(Dataset items)
--*--

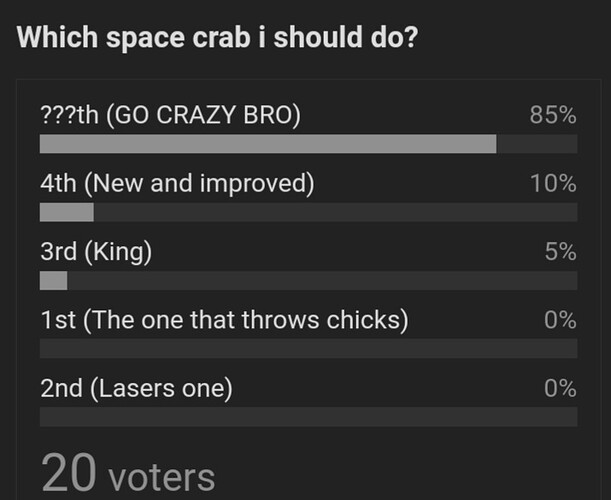This screenshot has width=611, height=500.
Task: Click the empty bar under the 1st option
Action: [308, 348]
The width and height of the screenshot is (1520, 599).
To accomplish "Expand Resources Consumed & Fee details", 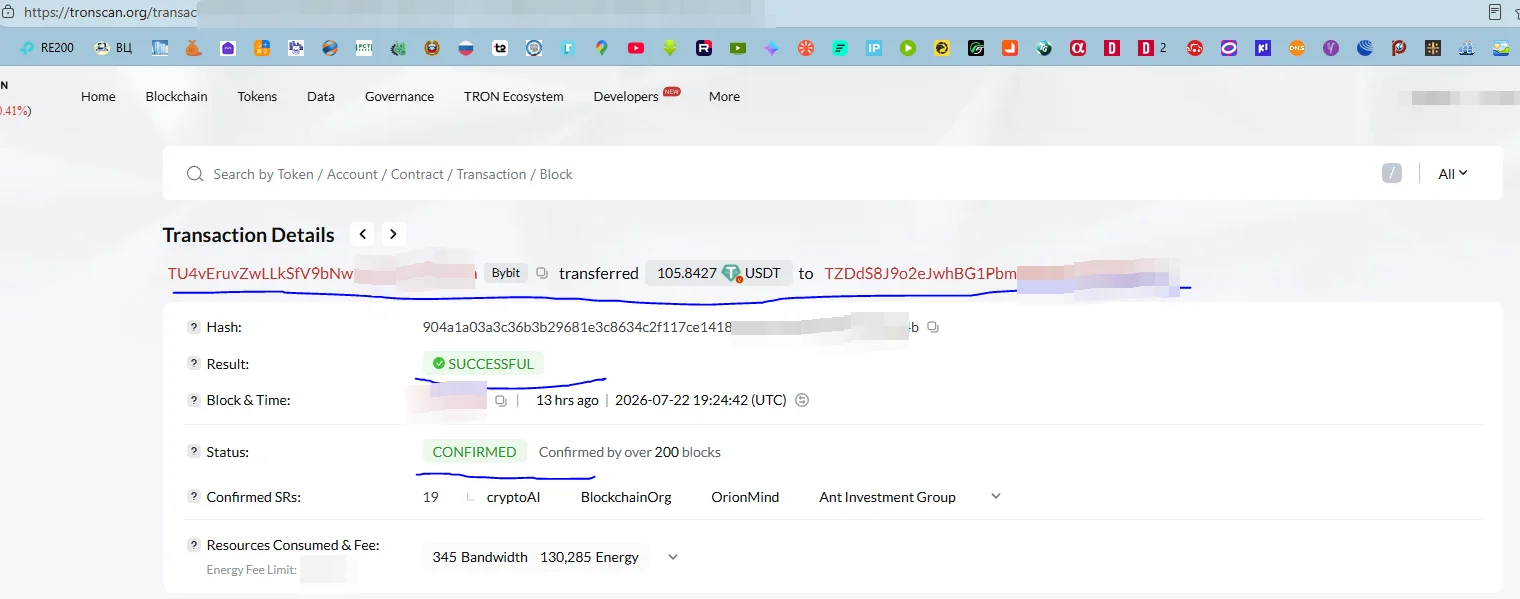I will click(673, 557).
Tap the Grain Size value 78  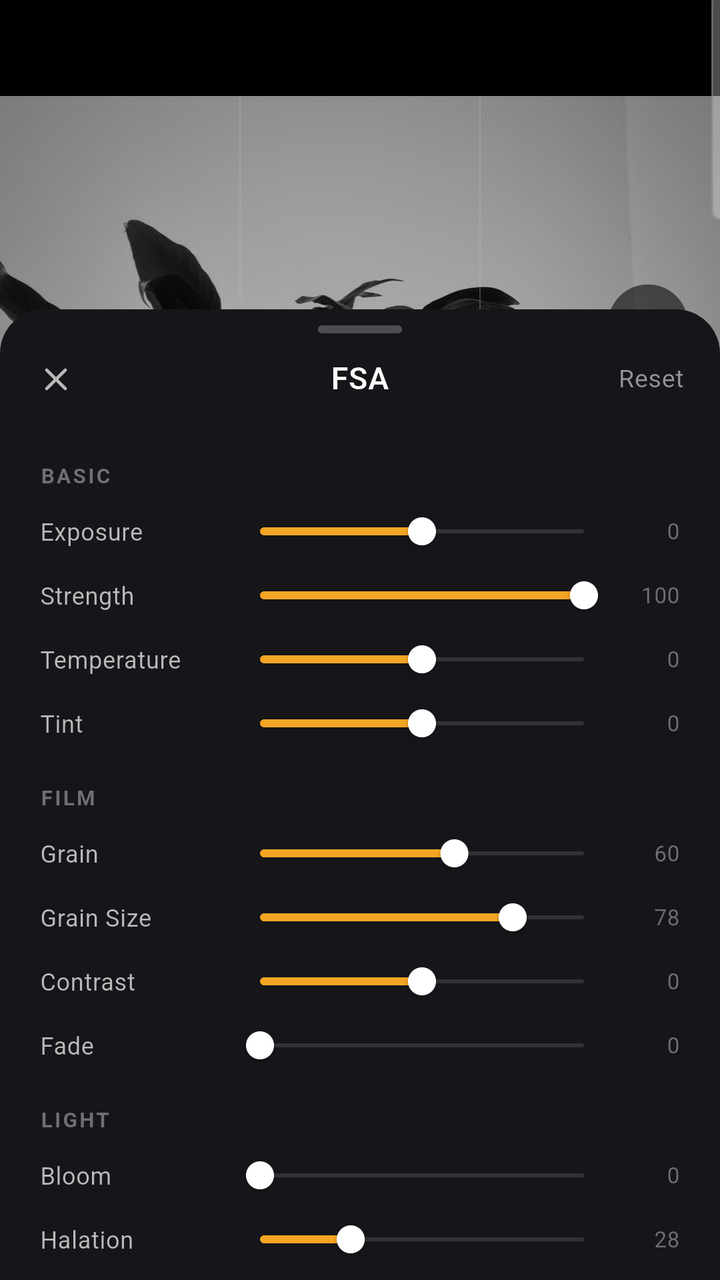[x=667, y=918]
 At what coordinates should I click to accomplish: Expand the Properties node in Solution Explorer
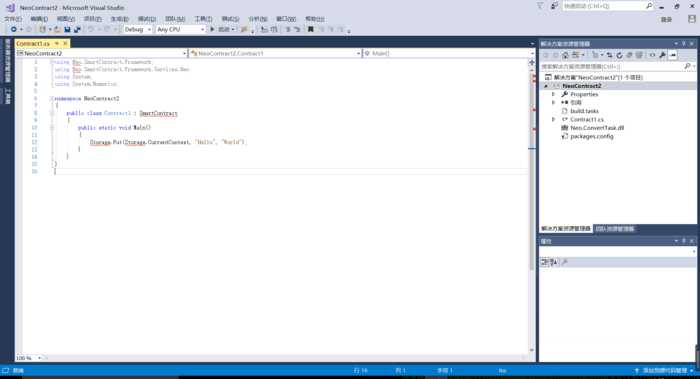pos(554,94)
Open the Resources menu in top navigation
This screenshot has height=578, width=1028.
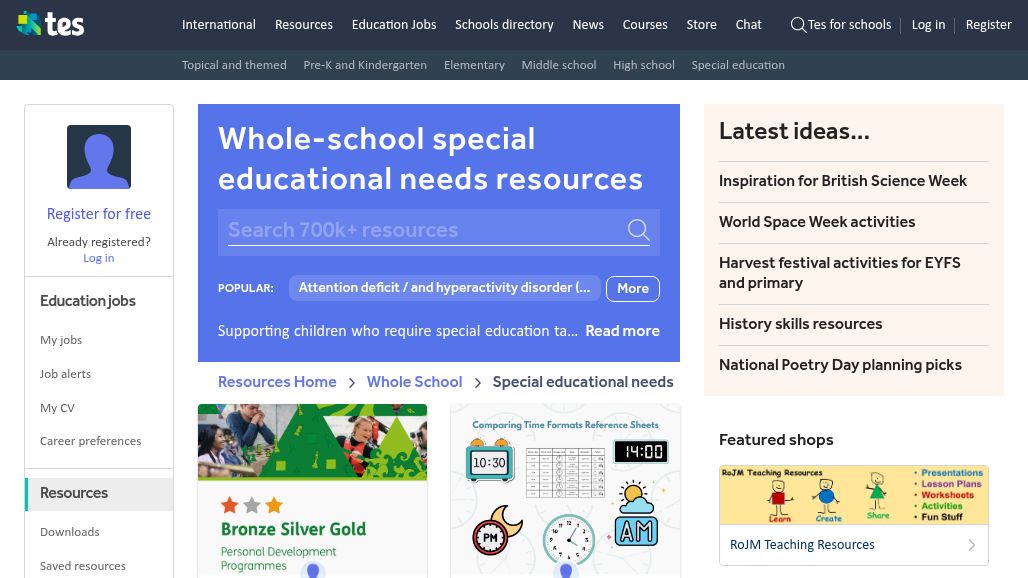(x=303, y=25)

--*--

Prompt | Pictures don't belong in the copy. Retype exactly the lines from the one with "Open the Resources menu in top navigation" through the last line of the records.

Solution for this problem |
Open the Resources menu in top navigation
This screenshot has height=578, width=1028.
(x=303, y=25)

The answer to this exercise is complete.